Mathematical algorithms have powerful optimization capabilities. In 2013, we ever modified the 2009 CKD-EPI equation using mathematical algorithms and then gained desired results in the general Chinese population [8]. In the current study, the mathematical algorithm was also applied to modify the 2012 CKD-EPI equations and for the elderly Chinese. The hill-climbing method, one of mathematical algorithms, is a simple, greedy search algorithm. It iteratively searches a better solution by orderly changing one coefficient to the next. However, the hill-climbing algorithm sometimes falls into a local optimal solution, but not reaches the global optimal solution.
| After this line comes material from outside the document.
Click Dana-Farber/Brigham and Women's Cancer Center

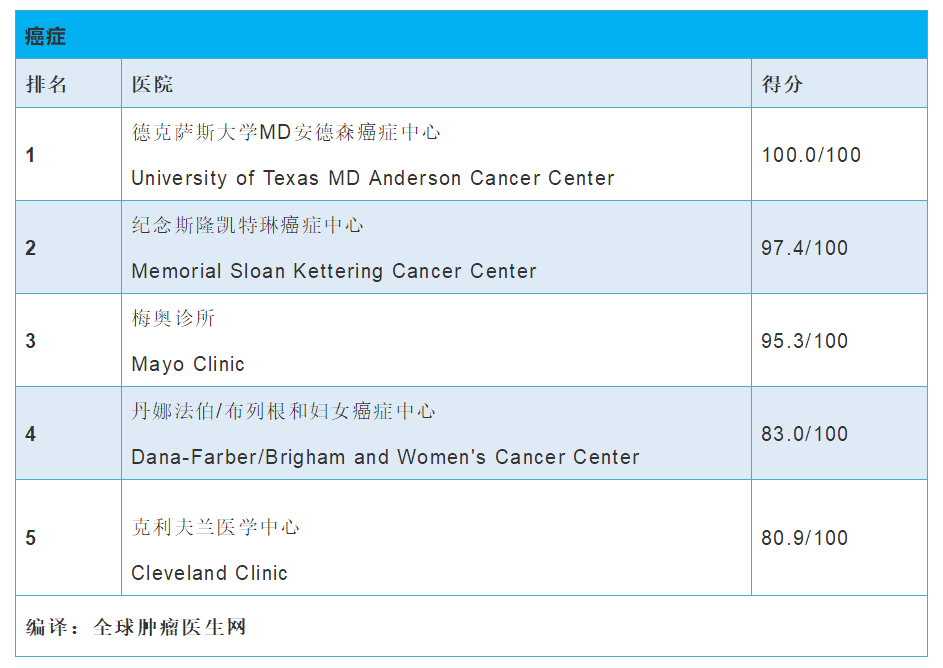(x=385, y=458)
Researchers overcome this limitation in combination with the simulated annealing algorithm. Considering that the original 2012 CKD-EPI equations have provided an optimal solution for the general population, it did not need to apply the simulated annealing algorithm. Therefore, the hill-climbing algorithm became the main modification tool for this study.

To avoid sampling error, the coefficients of the equations were adjusted three times with various random data. To be delighted, all the three solutions were similar, namely that the coefficients finally achieved optimal solution, on the view of mathematics. In addition, from the evidences of accuracy assessment, such as bias, P 30, RMSE and Bland–Altman analysis, this modification attempt improved the applicability of the equations, as well.

Exact CKD stage is essential to classify the risk stratification. CKD 3–4 stages are the vital important phase to protect the residual renal function. That is precisely what the advantage of the results was. Misclassification was obviously corrected in CKD 3–4 stages after modification.

Previous studies demonstrated that the equations combined with sCr and sCys were more accurate than the equations based on one marker [13]. Most of the reasons were the combination could reduce the influences with non-GFR determinants [11]. However, this study found the accuracy of CKD-EPIscr–cys equation was similar to the CKD-EPIcys equation. In a few aspects, the CKD-EPIcys equation even performed superior to the CKD-EPIscr–cys equation. Zhu et al. [7] ever also found that the CKD-EPIscr–cys equation performed substantially worse than the CKD-EPIcys equation. As far as we are concerned, the accuracy of an estimation equation is closely related to the basis renal function parameter, but to non-GFR determinants. Due to fewer influence factors [15, 16], sCys has been proved to be superior to sCr [17]. Our previous meta-analysis further proved the fact, as well [14]. Thus, an equation based on sCys alone might be more accurate and simpler. This assumption is our next step to be accomplished in the near future.

In conclusion, we developed a new modified 2012 CKD-EPI equations for elderly Chinese individuals. The new equations were similar to the original ones in forms, but more accurate. Extensive external validation was welcome to these new equations.